Performance¶

numta is designed for high performance through optimized algorithms and optional Numba JIT compilation.

Performance Comparison¶

numta uses optimized algorithms and optional Numba JIT compilation to achieve significant speedups:

Implementation	Speed vs Default	Requirements
NumPy (default)	1.0x (baseline)	None
Cumsum optimized	~3x faster	None
Numba JIT	5-10x faster	`pip install numba`

Backend Selection¶

Automatic Backend¶

numta automatically selects the best available backend:

from numta import SMA_auto

# Auto-selects fastest available backend
sma = SMA_auto(close, timeperiod=30, backend='auto')

Manual Backend Selection¶

from numta import SMA_cumsum, SMA

# Use cumsum-optimized implementation
sma_fast = SMA_cumsum(close, timeperiod=30)
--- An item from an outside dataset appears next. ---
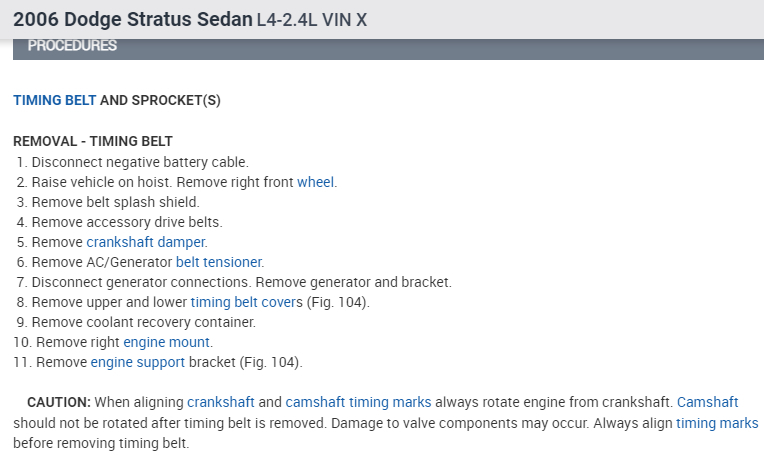The width and height of the screenshot is (764, 466).
Task: Click the "Disconnect negative battery cable" step
Action: [140, 162]
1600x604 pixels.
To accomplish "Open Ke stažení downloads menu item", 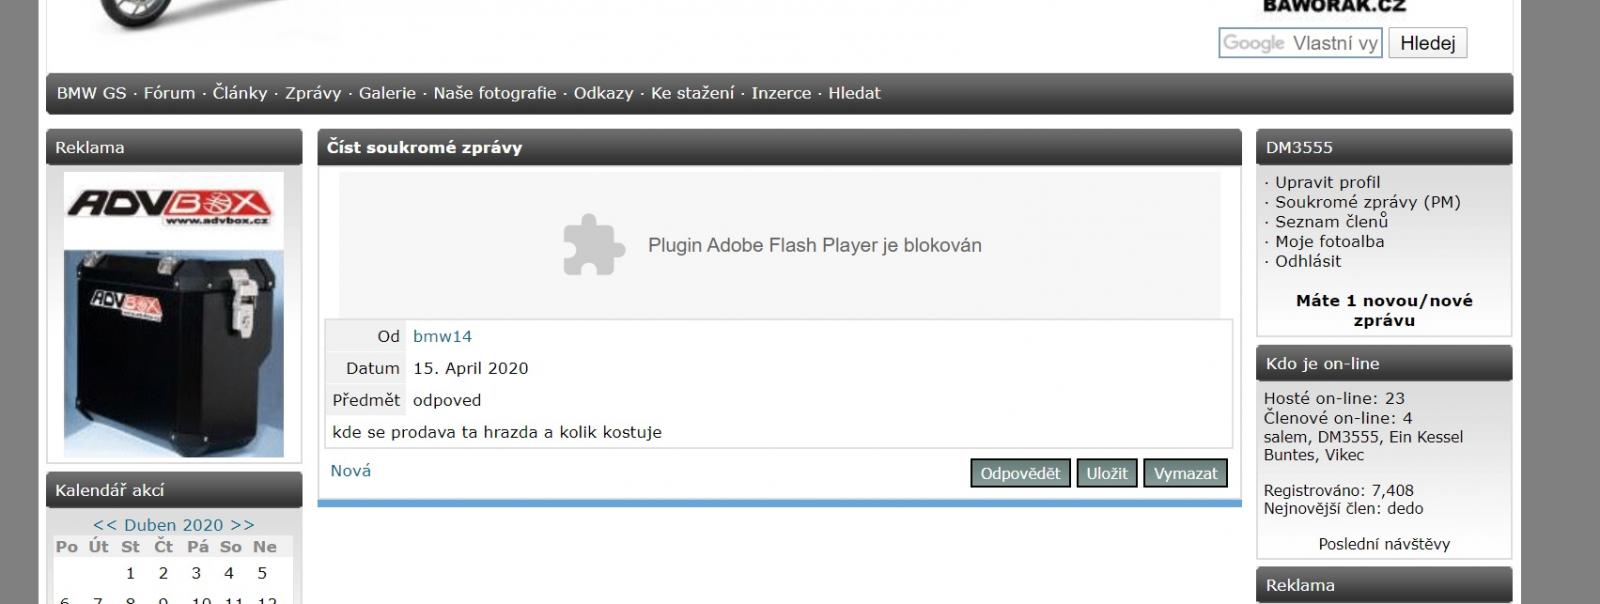I will point(692,93).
# Standard implementation (uses Numba if available)
sma_standard = SMA(close, timeperiod=30)

Numba Acceleration¶

Numba JIT compilation provides 5-10x performance improvement:

# Install Numba
pip install "numta[numba]"

Verifying Numba is Active¶

from numta.backend import get_backend

backend = get_backend()
print(f"Current backend: {backend}")
# Output: 'numba' if Numba is available

Disabling Numba (for debugging)¶

import os
os.environ['NUMBA_DISABLE_JIT'] = '1'

import numta  # Will use pure NumPy implementation

Benchmarks¶

Simple Moving Average (SMA)¶

Benchmark on 1 million data points:

Implementation	Time (ms)	Speedup
NumPy naive	850	1.0x
NumPy cumsum	45	19x
Numba	12	71x

RSI¶

Benchmark on 1 million data points:

Implementation	Time (ms)	Speedup
NumPy	320	1.0x
Numba	35	9x

MACD¶

Benchmark on 1 million data points:

Implementation	Time (ms)	Speedup
NumPy	180	1.0x
Numba	28	6x

Running Benchmarks¶

Run the included benchmark suite:

# Install with dev dependencies
pip install -e ".[dev]"

# Run benchmarks
pytest tests/benchmark/ -v

Custom Benchmark¶

import numpy as np
import time
from numta import SMA, EMA, RSI, MACD

# Generate test data
np.random.seed(42)
close = np.random.randn(1_000_000) + 100

# Benchmark SMA
start = time.perf_counter()
for _ in range(10):
    sma = SMA(close, timeperiod=20)
elapsed = (time.perf_counter() - start) / 10
print(f"SMA (1M points): {elapsed*1000:.2f} ms")

# Benchmark RSI
start = time.perf_counter()
for _ in range(10):
    rsi = RSI(close, timeperiod=14)
elapsed = (time.perf_counter() - start) / 10
print(f"RSI (1M points): {elapsed*1000:.2f} ms")

# Benchmark MACD
start = time.perf_counter()
for _ in range(10):
    macd, signal, hist = MACD(close)
elapsed = (time.perf_counter() - start) / 10
print(f"MACD (1M points): {elapsed*1000:.2f} ms")

Memory Efficiency¶

Streaming Mode for Large Datasets¶

For very large datasets or real-time applications, use streaming indicators:

from numta.streaming import StreamingSMA

sma = StreamingSMA(timeperiod=20)

# Process data in chunks
for chunk in data_stream:
    for price in chunk:
        value = sma.update(price)
        # Process value...

In-Place Operations¶

Many numta functions support pre-allocated output arrays:

import numpy as np
from numta.cpu.overlap import _sma_numba

close = np.random.randn(1000)
output = np.empty(1000)

# Fill pre-allocated array (avoids allocation)
_sma_numba(close, 20, output)

Best Practices¶

1. Use Contiguous Arrays¶

import numpy as np

# Good: Contiguous array
close = np.array([1.0, 2.0, 3.0, 4.0, 5.0])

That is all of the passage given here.